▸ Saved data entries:
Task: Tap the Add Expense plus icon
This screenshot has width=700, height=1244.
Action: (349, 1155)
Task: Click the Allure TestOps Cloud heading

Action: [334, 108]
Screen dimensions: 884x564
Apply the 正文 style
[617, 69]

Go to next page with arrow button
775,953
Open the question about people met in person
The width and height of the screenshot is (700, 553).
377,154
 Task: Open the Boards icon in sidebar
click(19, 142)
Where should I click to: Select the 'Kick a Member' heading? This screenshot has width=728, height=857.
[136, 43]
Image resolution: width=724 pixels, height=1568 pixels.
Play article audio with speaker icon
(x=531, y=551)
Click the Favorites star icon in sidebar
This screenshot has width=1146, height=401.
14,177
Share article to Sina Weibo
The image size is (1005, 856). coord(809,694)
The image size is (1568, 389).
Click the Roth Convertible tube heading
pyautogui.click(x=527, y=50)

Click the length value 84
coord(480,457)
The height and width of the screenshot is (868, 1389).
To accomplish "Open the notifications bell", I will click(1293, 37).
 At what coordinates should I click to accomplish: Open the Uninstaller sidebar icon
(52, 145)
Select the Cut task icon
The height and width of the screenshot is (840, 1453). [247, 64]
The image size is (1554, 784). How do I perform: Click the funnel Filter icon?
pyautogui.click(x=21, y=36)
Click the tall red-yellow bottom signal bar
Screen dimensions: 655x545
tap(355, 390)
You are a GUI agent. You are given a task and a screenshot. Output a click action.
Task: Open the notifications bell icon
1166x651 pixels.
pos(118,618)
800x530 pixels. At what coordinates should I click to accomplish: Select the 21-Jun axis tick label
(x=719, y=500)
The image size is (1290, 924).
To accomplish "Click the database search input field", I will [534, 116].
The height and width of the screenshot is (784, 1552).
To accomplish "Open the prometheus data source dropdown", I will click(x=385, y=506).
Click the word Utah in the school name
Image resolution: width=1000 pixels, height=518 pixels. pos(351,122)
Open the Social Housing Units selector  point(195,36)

▸ What to do: Above are some records. Print them all exactly.

▸ Reply:
Task: Tap the Add Expense plus icon
This screenshot has width=700, height=1244.
Action: (349, 1155)
Task: Click the Allure TestOps Cloud heading

Action: [334, 108]
Screen dimensions: 884x564
Apply the 正文 style
[617, 69]

Go to next page with arrow button
775,953
Open the question about people met in person
The width and height of the screenshot is (700, 553).
377,154
 Task: Open the Boards icon in sidebar
click(19, 142)
Where should I click to: Select the 'Kick a Member' heading? This screenshot has width=728, height=857.
[136, 43]
Image resolution: width=724 pixels, height=1568 pixels.
Play article audio with speaker icon
(x=531, y=551)
Click the Favorites star icon in sidebar
This screenshot has width=1146, height=401.
14,177
Share article to Sina Weibo
The image size is (1005, 856). coord(809,694)
The image size is (1568, 389).
Click the Roth Convertible tube heading
pyautogui.click(x=527, y=50)

Click the length value 84
coord(480,457)
The height and width of the screenshot is (868, 1389).
To accomplish "Open the notifications bell", I will click(1293, 37).
 At what coordinates should I click to accomplish: Open the Uninstaller sidebar icon
(52, 145)
Select the Cut task icon
The height and width of the screenshot is (840, 1453). [247, 64]
The image size is (1554, 784). How do I perform: Click the funnel Filter icon?
pyautogui.click(x=21, y=36)
Click the tall red-yellow bottom signal bar
Screen dimensions: 655x545
tap(355, 390)
You are a GUI agent. You are given a task and a screenshot. Output a click action.
Task: Open the notifications bell icon
1166x651 pixels.
pos(118,618)
800x530 pixels. At what coordinates should I click to accomplish: Select the 21-Jun axis tick label
(x=719, y=500)
The image size is (1290, 924).
To accomplish "Click the database search input field", I will [534, 116].
The height and width of the screenshot is (784, 1552).
To accomplish "Open the prometheus data source dropdown", I will click(x=385, y=506).
Click the word Utah in the school name
Image resolution: width=1000 pixels, height=518 pixels. pos(351,122)
Open the Social Housing Units selector  point(195,36)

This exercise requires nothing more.